"There is a healing well on an island in Loch Maree, which was used for curing lunacy as late as the nineteenth century. Coins and nails, as well as pieces of cloth and rag, were hammered into the trunk of a nearby oak tree. Oak trees were believed to be sacred, and may have reflected a pre-Christian belief.
Loch Maree, one of the most beautiful lochs in Scotland, is also the site of a chapel and remains of a burial ground, which are believed to have been founded by St. Maelrubha, although there also appear to have been older pagan traditions associated with the site. Bulls were sacrificed here, as they were at Applecross, and later the custom was associated with St. Maelrubha's day, 21 April."

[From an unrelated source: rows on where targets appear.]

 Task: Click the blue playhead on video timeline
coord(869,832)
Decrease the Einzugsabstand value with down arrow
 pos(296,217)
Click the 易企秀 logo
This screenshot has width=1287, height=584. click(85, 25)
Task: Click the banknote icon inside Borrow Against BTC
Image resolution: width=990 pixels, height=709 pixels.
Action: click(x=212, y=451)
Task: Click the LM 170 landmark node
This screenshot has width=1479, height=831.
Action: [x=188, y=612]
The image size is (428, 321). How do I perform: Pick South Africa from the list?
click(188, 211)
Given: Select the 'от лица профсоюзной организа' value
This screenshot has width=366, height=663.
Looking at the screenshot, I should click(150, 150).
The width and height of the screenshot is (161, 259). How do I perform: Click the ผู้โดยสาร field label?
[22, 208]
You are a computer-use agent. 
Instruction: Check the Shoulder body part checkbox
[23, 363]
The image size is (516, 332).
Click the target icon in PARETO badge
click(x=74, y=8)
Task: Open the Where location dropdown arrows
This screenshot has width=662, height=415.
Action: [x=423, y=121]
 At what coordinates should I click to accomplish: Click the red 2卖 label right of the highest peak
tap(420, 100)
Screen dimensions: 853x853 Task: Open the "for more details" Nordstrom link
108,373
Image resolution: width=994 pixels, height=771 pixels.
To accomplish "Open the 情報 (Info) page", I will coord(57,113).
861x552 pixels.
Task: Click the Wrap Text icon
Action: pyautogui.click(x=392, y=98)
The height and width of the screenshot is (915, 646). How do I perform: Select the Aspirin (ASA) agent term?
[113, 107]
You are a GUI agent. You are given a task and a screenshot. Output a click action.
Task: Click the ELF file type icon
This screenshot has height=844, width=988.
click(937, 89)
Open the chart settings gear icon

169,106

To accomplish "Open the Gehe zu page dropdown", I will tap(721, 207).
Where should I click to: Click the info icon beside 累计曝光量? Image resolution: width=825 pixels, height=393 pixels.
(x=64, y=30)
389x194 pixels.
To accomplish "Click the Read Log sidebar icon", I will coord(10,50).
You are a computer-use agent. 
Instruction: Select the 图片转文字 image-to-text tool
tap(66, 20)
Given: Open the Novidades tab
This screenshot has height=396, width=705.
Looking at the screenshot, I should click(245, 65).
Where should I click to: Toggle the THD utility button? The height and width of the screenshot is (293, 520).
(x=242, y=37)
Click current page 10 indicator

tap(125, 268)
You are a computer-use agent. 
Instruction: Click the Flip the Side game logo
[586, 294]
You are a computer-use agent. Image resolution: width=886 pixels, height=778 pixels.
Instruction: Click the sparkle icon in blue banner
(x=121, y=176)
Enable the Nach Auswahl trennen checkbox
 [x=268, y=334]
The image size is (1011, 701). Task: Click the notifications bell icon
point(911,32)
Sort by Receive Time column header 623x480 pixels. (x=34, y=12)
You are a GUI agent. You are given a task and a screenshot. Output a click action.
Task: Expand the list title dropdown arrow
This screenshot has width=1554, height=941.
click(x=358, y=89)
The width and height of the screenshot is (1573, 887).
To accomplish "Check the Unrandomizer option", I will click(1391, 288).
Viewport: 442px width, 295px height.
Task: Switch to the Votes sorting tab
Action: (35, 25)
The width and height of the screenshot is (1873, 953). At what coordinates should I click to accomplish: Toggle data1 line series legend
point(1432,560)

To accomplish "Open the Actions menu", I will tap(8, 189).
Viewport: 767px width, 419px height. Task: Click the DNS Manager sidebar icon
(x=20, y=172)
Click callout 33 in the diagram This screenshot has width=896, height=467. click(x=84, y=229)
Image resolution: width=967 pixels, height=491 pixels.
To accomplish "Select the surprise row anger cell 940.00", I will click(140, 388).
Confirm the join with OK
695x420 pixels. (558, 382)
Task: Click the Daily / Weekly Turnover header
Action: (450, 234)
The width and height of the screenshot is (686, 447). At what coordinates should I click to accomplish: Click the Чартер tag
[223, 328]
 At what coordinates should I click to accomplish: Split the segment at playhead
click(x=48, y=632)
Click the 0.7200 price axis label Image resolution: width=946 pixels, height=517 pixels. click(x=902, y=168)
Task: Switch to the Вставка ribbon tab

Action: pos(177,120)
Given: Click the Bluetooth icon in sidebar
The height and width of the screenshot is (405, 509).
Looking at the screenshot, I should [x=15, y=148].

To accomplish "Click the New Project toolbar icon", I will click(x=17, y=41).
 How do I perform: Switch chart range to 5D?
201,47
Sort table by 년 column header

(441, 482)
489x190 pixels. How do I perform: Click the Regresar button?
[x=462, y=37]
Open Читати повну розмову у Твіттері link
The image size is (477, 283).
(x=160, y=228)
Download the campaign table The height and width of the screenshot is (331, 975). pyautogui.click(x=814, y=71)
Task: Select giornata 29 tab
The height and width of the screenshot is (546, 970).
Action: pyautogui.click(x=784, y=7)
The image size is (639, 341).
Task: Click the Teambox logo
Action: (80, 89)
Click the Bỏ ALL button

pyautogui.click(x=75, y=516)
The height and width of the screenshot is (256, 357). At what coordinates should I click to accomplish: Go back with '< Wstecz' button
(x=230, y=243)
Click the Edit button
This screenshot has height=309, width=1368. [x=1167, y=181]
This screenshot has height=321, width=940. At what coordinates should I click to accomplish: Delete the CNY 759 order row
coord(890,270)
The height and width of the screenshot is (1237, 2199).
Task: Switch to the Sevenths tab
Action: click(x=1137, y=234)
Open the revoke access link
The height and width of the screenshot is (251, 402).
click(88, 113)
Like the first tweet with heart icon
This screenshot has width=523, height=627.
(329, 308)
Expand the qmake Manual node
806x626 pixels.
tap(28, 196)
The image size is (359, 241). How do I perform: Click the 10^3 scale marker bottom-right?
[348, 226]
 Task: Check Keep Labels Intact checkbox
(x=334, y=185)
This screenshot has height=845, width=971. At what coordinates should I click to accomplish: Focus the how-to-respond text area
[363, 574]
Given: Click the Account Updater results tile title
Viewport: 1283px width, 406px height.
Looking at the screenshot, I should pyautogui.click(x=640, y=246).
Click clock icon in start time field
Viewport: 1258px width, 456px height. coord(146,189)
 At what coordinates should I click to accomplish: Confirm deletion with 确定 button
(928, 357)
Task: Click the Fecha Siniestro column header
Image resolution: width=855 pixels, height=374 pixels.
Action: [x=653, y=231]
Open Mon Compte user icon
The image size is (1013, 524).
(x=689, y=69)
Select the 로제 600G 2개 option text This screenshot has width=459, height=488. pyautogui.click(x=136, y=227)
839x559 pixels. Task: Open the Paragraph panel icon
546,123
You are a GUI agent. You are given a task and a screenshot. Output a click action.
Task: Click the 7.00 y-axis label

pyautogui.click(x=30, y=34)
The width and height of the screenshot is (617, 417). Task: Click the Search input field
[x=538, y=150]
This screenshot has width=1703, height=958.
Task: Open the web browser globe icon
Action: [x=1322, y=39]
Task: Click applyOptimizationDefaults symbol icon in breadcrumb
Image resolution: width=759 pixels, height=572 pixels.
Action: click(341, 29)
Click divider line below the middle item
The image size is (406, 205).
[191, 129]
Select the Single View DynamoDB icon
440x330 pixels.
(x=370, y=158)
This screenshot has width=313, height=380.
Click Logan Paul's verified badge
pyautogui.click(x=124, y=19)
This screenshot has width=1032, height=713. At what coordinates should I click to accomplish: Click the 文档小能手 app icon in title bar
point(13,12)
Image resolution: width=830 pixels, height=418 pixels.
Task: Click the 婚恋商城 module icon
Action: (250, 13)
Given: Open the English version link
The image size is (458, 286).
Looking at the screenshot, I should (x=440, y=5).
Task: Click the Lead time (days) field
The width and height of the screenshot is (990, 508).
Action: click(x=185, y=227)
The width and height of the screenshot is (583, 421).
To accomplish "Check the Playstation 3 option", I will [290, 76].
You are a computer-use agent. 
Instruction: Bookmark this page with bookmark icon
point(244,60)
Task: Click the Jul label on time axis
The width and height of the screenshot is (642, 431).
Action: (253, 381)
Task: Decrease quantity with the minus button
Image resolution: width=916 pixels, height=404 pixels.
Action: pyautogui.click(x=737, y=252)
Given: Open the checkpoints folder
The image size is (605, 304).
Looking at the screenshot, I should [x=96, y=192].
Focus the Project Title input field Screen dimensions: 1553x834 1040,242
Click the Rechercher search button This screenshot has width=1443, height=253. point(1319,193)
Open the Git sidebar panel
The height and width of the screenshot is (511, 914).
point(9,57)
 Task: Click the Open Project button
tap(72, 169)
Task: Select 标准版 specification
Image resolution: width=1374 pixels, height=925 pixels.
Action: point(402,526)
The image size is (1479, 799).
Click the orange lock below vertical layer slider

Another legend connected with the island is a Romeo and Juliet-esque yarn, of a local girl and a Viking Prince. They got married and lived in a tower on the island. They were very happy but the prince's Viking friends needed him back on the longboat. The couple hatched a plan involving black and white flags that would be displayed on his return to indicate whether they were dead or alive. When the prince sailed back he flew his white flag. But his princess had devised some daft method of testing his feelings, involving pretending to be dead. You can guess the rest. They're supposed to be buried on the island.
Told at length in 'Gairloch in North west Ross-shire' by John Dixon (1886).